### Aufgabe A
Zieh aus den Einträgen jede Zeile heraus, in der das Wort „details“ steht.

### Vorliegender Text
= = =

Seehofer spricht von einer Idee aus der "Krabbelgruppe"

Bereits am Montag hatte Merkel nach einer CDU-Vorstandssitzung erklärt, dass sie eine Minderheitsregierung nicht für stabil halte. Anschließend lehnte die Union auch einen Vorschlag für eine punktuelle Kooperationskoalition (Koko) aus Reihen der SPD klar ab. CSU-Chef Horst Seehofer sprach von einer Idee wie aus der "Krabbelgruppe". Die neu gewählte SPD-Vize Natascha Kohnen hatte daraufhin bemängelt, der politische Umgang von Seehofer lasse "zu wünschen übrig." Allerdings meldeten sich auch in der SPD kritische Stimmen.

Bundestagsvizepräsident Thomas Oppermann (SPD) sprach sich auch dagegen aus, mit der Union eine offene Koalition einzugehen, in der einige Projekte fest verabredet werden, ansonsten aber wechselnde Mehrheiten im Parlament möglich bleiben sollten. "Natürlich sind alle Modelle, die das Parlament stärken, sehr interessant", schrieb der frühere SPD-Fraktionschef am Mittwoch im Kurznachrichtendienst Twitter. Er warnte die Sozialdemokraten aber indirekt vor allzu großen Erwartungen, mithilfe von Grünen und Linken weitere Anliegen durchsetzen zu können. "Bei wechselnden Mehrheiten hat die linke Mitte in einem Bundestag mit einer rechten Mehrheit von über 400 Mandaten nur wenig zu bestellen", so Oppermann offenkundig in Bezug auf die gemeinsame Mandatszahl von Union, FDP und AfD.

Unklar, ob es vor Weihnachten zu einem weiteren Treffen kommt

Kritik an der KoKo war zuvor aber auch schon vom linken Flügel der SPD gekommen, der faktisch jegliche Unterstützung der SPD für eine weitere Kanzlerschaft Merkels ablehnt. Juso-Chef Kevin Kühnert sagte: "Viele Menschen, die eine große Koalition nicht wollen, haben ein sehr feines Gespür dafür, wenn versucht wird, ihnen ein alternatives Modell zu verkaufen, was unterm Strich dann doch nichts anderes wäre als eine große Koalition."

= = =

### Gegebene Einträge
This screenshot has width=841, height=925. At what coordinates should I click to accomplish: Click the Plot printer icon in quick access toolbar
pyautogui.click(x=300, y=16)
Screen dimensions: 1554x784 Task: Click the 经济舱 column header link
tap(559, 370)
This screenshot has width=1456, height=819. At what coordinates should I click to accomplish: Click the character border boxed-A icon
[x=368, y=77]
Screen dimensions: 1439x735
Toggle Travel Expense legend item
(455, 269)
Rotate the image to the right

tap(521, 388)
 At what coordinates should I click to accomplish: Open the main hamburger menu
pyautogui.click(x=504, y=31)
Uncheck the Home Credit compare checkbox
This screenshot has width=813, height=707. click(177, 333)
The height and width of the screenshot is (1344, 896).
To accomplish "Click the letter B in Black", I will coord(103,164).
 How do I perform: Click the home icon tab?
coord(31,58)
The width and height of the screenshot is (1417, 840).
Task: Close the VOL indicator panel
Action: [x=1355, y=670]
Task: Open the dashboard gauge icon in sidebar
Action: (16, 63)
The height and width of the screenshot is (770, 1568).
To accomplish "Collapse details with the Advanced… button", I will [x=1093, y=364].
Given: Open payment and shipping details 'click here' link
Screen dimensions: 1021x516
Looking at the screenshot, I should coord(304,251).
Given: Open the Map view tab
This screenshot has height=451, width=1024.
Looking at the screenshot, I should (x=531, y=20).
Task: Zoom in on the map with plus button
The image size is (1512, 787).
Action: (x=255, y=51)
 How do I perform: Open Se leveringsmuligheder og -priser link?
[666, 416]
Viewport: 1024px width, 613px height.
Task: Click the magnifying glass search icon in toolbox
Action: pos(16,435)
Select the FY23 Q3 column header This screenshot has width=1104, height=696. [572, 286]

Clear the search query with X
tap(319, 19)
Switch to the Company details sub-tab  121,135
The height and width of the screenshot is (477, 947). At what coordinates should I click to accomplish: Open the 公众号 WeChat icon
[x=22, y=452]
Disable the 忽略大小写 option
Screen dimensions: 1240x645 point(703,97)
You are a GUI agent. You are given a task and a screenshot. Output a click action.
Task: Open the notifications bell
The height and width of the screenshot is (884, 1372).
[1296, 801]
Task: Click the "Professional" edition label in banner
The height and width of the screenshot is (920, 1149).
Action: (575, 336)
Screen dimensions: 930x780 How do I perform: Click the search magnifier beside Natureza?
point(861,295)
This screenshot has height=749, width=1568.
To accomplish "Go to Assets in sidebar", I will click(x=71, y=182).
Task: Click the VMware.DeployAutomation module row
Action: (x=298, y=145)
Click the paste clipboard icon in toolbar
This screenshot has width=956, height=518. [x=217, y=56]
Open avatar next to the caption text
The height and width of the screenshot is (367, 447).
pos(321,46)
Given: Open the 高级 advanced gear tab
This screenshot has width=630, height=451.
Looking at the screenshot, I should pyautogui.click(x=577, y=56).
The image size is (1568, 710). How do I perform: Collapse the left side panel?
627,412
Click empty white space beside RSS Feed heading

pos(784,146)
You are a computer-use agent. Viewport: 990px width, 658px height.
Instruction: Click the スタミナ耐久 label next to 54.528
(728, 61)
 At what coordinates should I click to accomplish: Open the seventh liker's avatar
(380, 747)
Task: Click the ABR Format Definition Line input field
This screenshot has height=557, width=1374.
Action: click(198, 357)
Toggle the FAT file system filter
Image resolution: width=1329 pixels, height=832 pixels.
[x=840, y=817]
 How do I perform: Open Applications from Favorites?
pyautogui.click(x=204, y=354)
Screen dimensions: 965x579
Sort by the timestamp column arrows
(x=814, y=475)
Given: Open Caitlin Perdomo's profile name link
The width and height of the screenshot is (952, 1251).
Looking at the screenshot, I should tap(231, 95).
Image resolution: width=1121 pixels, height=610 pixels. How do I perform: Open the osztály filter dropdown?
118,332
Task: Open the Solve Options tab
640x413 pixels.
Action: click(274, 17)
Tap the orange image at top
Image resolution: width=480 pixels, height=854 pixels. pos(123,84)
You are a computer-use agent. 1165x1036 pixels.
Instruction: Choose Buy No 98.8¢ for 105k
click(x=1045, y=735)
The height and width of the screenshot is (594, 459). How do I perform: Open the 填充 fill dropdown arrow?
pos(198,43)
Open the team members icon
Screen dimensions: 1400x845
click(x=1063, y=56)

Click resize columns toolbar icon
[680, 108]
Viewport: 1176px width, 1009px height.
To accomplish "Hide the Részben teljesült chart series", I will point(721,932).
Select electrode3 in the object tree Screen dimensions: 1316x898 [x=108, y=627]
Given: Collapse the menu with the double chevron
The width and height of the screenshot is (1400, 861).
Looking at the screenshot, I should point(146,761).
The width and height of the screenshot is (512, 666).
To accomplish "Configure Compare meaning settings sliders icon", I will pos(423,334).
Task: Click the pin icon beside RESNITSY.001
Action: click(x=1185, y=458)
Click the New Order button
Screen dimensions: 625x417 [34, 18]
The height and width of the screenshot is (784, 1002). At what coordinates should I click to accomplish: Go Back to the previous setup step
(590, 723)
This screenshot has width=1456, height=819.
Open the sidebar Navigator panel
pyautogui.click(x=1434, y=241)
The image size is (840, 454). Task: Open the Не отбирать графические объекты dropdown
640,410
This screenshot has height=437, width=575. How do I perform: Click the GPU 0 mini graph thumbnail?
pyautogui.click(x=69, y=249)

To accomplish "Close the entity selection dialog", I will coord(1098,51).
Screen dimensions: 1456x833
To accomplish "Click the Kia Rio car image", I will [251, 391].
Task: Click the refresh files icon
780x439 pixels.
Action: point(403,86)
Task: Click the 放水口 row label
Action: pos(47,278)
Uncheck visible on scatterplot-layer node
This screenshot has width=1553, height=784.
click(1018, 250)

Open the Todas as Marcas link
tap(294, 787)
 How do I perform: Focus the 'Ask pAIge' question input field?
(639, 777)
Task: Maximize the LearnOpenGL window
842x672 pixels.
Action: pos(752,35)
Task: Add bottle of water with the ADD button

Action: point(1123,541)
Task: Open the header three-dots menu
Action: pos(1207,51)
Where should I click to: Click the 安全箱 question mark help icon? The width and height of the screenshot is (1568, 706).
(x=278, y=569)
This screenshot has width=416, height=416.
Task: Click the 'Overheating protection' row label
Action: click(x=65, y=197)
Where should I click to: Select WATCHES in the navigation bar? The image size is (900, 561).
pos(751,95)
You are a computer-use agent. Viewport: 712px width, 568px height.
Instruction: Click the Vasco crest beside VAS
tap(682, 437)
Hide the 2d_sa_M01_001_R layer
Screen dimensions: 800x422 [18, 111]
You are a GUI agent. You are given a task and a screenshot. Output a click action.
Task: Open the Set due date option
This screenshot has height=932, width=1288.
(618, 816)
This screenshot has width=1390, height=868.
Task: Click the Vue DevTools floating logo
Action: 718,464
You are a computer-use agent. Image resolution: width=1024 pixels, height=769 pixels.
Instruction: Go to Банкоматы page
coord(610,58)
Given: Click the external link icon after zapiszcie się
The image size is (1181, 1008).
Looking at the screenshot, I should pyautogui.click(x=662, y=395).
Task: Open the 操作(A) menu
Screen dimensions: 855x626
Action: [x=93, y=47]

= = =

### Aufgabe B
Welche Personen werden im vorliegenden Text mit Namen genannt? Zähl sie alle auf.

### Antwort A
To accomplish "Collapse details with the Advanced… button", I will [x=1093, y=364].
Given: Open payment and shipping details 'click here' link
Switch to the Company details sub-tab  121,135

### Antwort B
- Merkel
- Horst Seehofer
- Natascha Kohnen
- Thomas Oppermann
- Kevin Kühnert